Virtual Reality (VR) was born in game but it grew in many areas well beyond mere entertainment. On 12 December, workshop day of this year’s AIMed North America, Fran Ayalasomyajula from Global Healthcare Solutions of HP and Howard Rose, CEO of Firsthand Technology brought together an informative session on the influence of VR on healthcare. Specifically, its adoption, user experience and present challenges.
The Confusing R
“When artificial intelligence (AI) is working; we do not think of it as an entity, but input devices and output of these devices,” said Ayalasomyajula. Likewise, when it comes to VR, clinicians do not take it as a re-launch of an old technology. It is a treatment option; something which worth exploring because it is believed to be low in cost and risks.
To ensure patients are able to transfer their virtual experiences back to reality, other forms of “reality” clinicians tried to explore include augmented reality (AR), cross reality (CR, the use of real object in virtual world and vice versa), and mixed reality (MR, the use of real and virtual objects at once in real time). This, sometimes, had resulted in confusion. Nevertheless, the estimated four billion industry is not projecting to halt any time soon.
The more prominent adoptions of VR can be found in patient education, resident training and pain management. Two real-world scenarios were illustrated in a video shown by Ayalasomyajula. The first tells a patient who was about to undergo a surgery. Her surgeon revealed to her, how her operation is going to be done via a VR demonstration. The second tells two radiologists, who combined all the scans from patients into a VR demonstration, so that they have a precise understanding of the affected areas before an operation.

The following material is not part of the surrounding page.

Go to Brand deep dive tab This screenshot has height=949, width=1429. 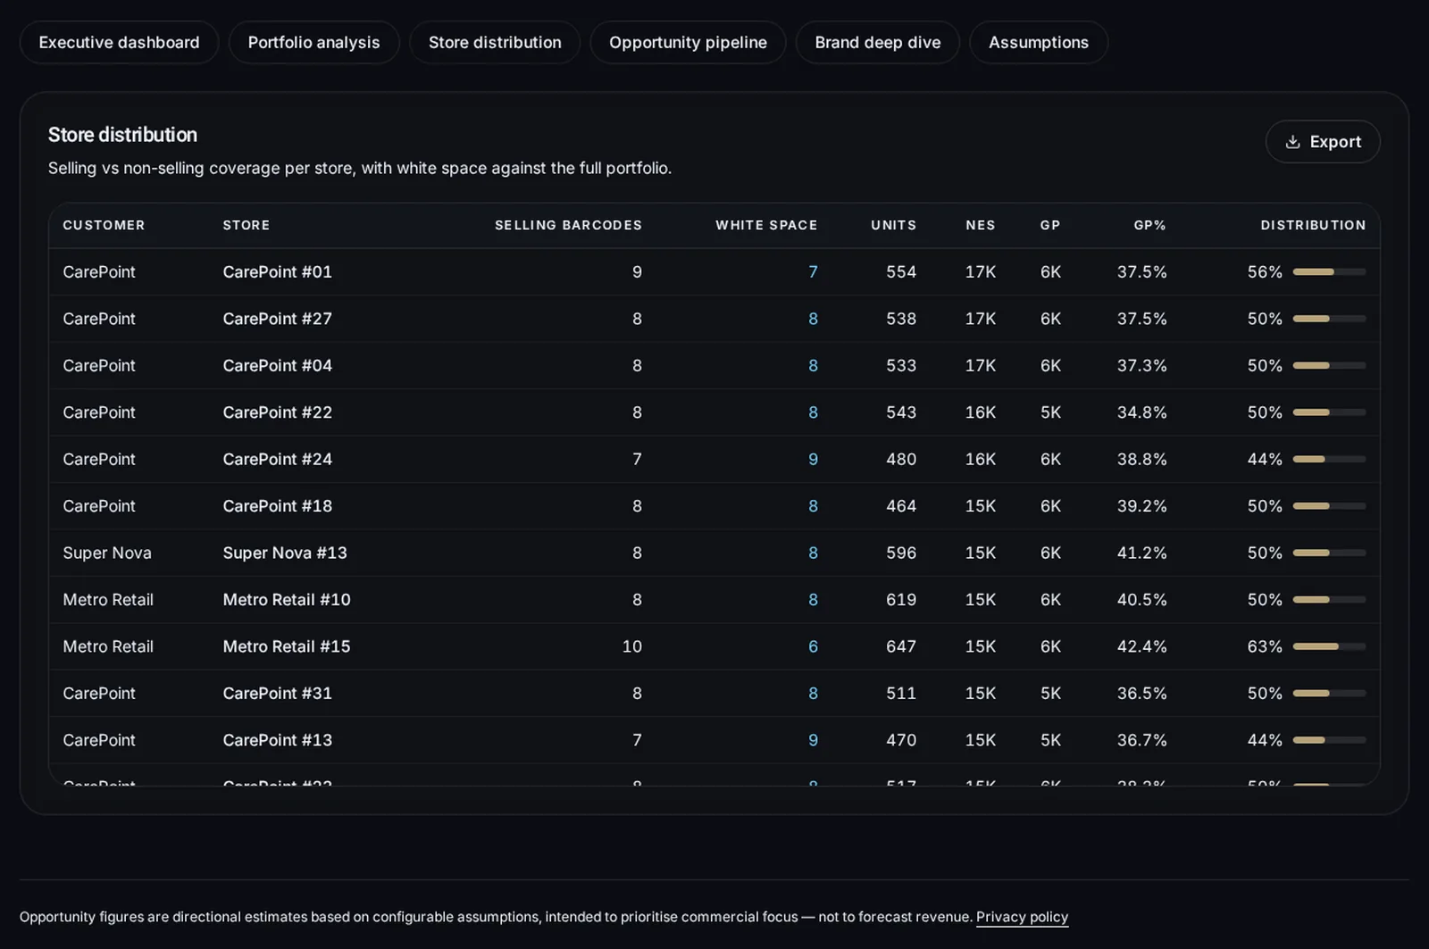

VR believed to activate the mirror neurons in our pre-frontal cortex, “tricking” our brains into perceiving an incident has taken place, resulting in memory retention. VR is growing in popularity among surgeons as they can practice certain procedures over and over with the use of VR, so that a surgical procedure will not appear novel in the actual setting. This will help in confidence building in the long run.
VR enables “embodied medicine”
The same logic applies for pain management. As Rose explained, VR allows “embodied medicine”: to alter the experience of being in a body to improve health and wellness. At the end of the day, it is not practical into thinking that VR eliminates pain but it will help patients to their perceptions of pain. Hopefully, increase their functionality and reduce their dependence on medication after a period of time.
Rose added present VR pain management program also integrates bio-sensors to capture patients’ biometrics and interaction with the VR system. This will generate more data to feed into the VR and better monitor patient’s experiences. However, how much VR to “prescribe” becomes an adoption challenge for the technology. There is still a lack of research indicating how invasive should VR be or if patients should receive a balance of drugs and VR therapy.
Rose thought some of these protocol problems are carried over from traditional medicine but an advantage of using new technology is they are highly personalized. Ultimately, it will be the patient’s choice of how long they will like to get involved in VR. In addition, US Food and Drug Administration (FDA) does not have a category to classify VR and its related technology. Even if institutions are keen to employ VR in full-fledged, there is a lack of avenue to get official approval.
Still, both speakers are very positive about the prospect of VR in near future. As Rose put it, “VR will disappear as an entity, like internet, it will be instill in everything that are using eventually”.